Rewrite the listing below, replacing every "screenshot" with "screen capture" and leaving everything else as it is. Don't include the pictures in your answer.

- _Given records_
+ + + +

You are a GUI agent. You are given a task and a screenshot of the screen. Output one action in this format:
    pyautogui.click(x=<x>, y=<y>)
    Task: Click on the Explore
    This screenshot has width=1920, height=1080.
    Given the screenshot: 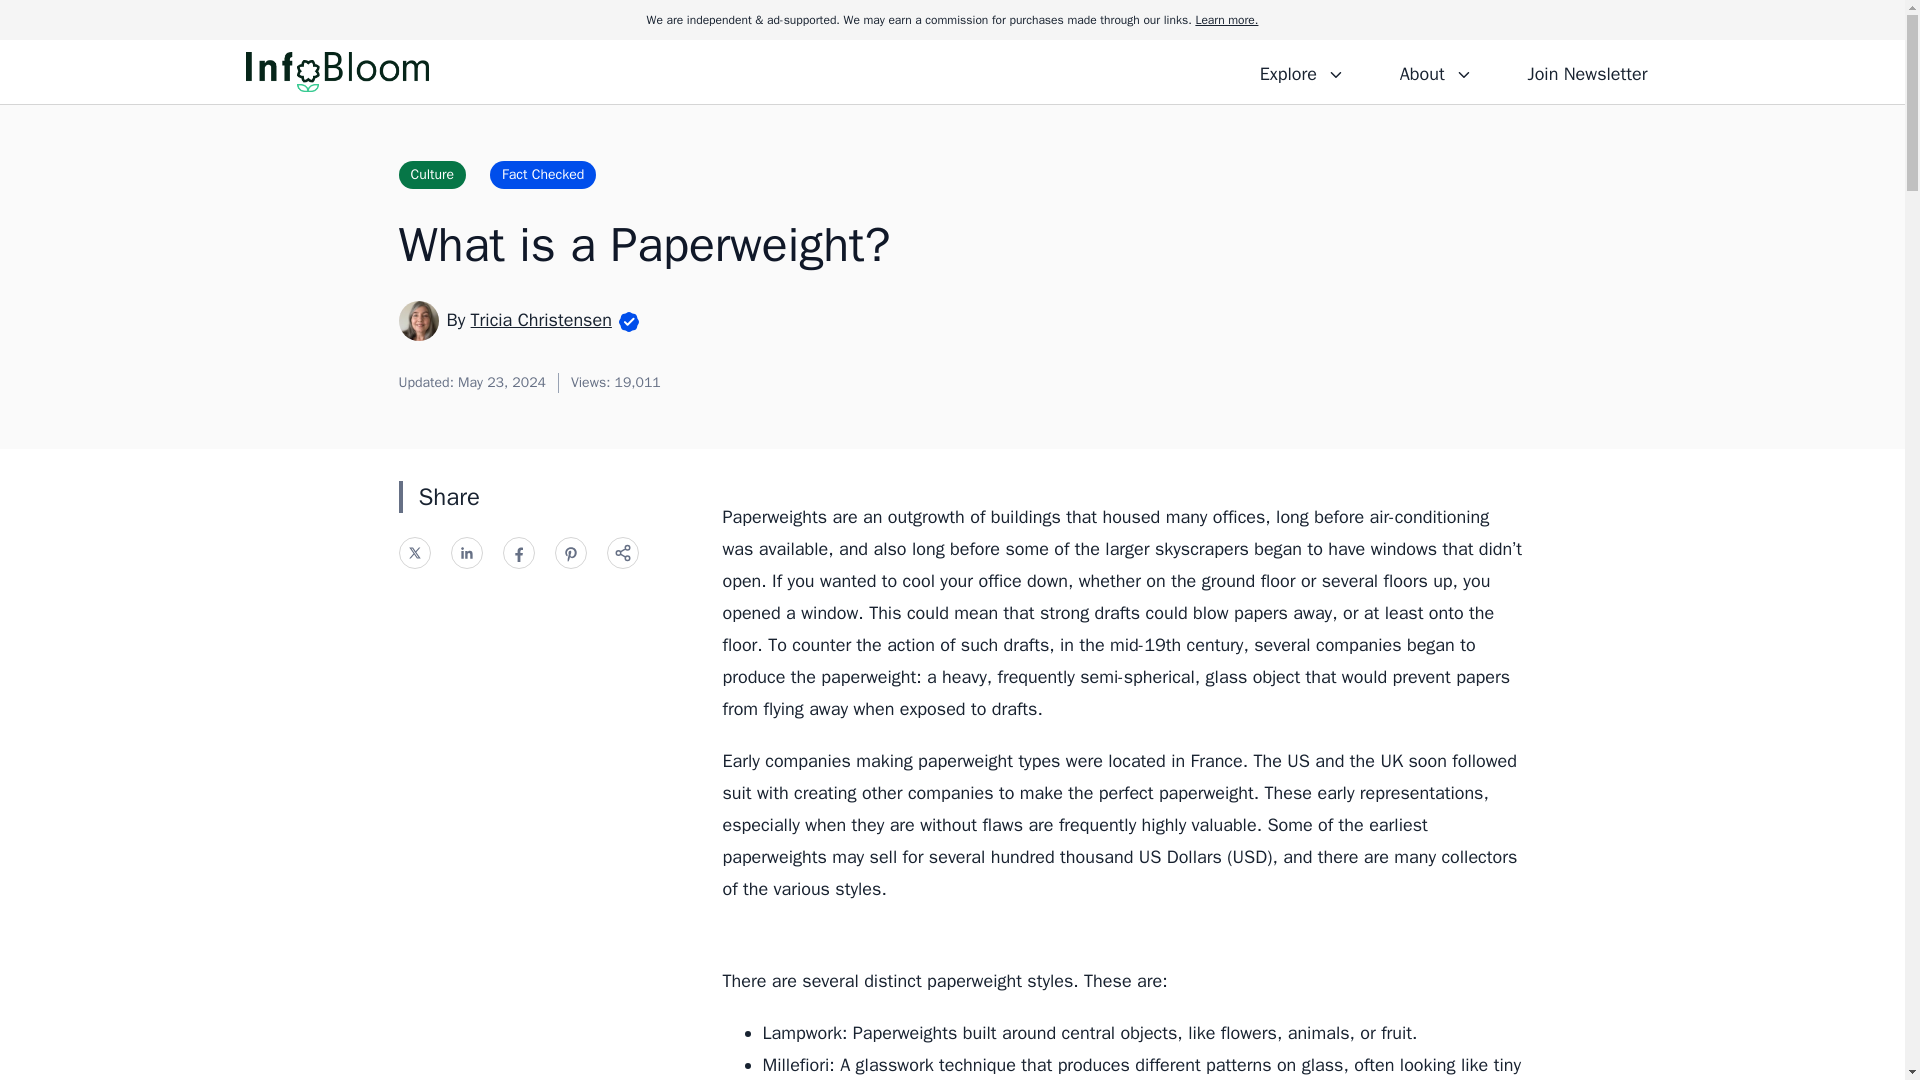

+ + + +

- _Problem solution_
You are a GUI agent. You are given a task and a screen capture of the screen. Output one action in this format:
    pyautogui.click(x=<x>, y=<y>)
    Task: Click on the Explore
    This screen capture has width=1920, height=1080.
    Given the screen capture: 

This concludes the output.